We all know that Egypt is in really bad shape, but if you start paying attention to bond issuances and yields, you can watch (in horror) as this vicious circle of debt continues. As long as Egypt’s debt grows much faster than its economy, things are going to be rough.
As to how to solve this, one possible route is for Egypt to get its accounts in order, by cutting spending (restructuring energy and food subsidies is the obvious place to start) and raising revenues (increasing taxes, and possibly bringing military and ministerial funds into the treasury). Unless this is done very well, though, it’s hard to avoid hurting the vulnerable or angering the powerful, and it’s difficult to see how the current administration has the political capital to do either.
In theory, Egypt could also come up with a comprehensive stimulus plan, and convince lenders (domestic and foreign), that a big enough infusion of cash will get Egypt’s economy back in gear without the need to resort to austerity measures.
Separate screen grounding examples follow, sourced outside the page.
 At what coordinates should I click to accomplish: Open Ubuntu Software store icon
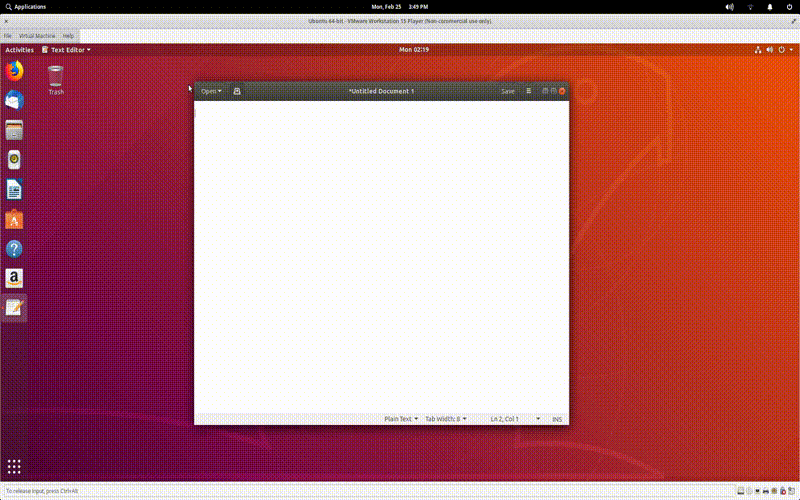(x=14, y=219)
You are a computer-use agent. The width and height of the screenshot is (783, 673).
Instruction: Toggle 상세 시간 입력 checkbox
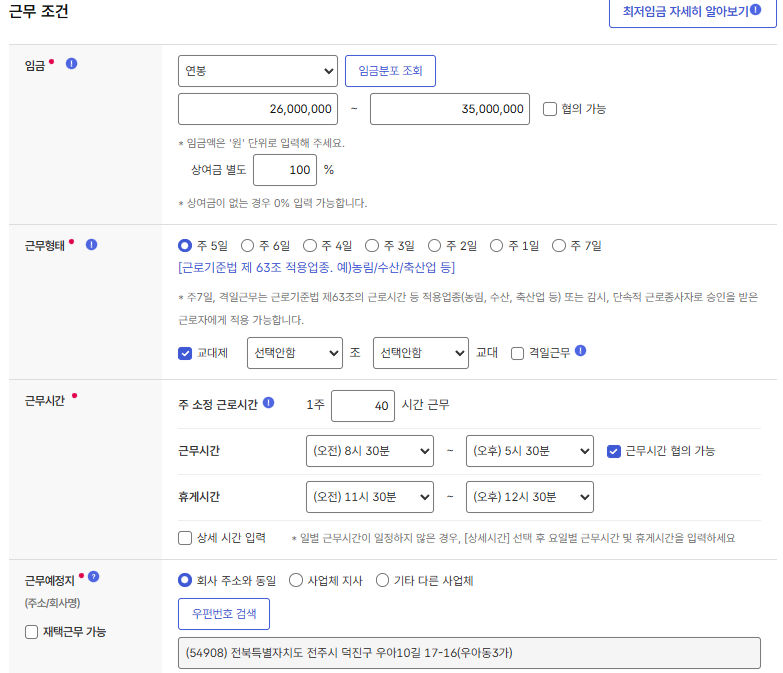click(x=185, y=538)
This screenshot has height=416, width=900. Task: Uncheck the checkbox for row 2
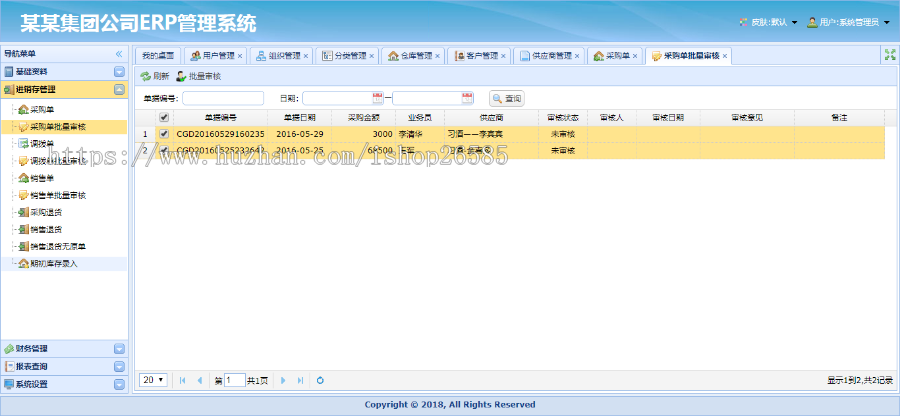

For this to work, it would have to be a whole lot more detailed and credible than what we’re seeing come out of either the ruling party or the opposition.
Disclaimer: In the course of the research for this graphic, it was discovered that the proportion of government spending on debt servicing (to cover the repayment of interest and principal on a debt) was actually much larger than the figure extensively used in the media. It stood at 35.7% rather than the “25%” often quoted in mainstream media.
We have consulted bankers and financial analysts to confirm this, but there is still controversy over how it the figure should be calculated. It is a matter of terminology, so for number geeks out there, we have chosen to look at entries (sources below) for “interest” and “loan repayment” as a percentage of total budget outlay, rather than “interest” as a percentage of “expenditures”, which yields the more widely-cited figure of 25%.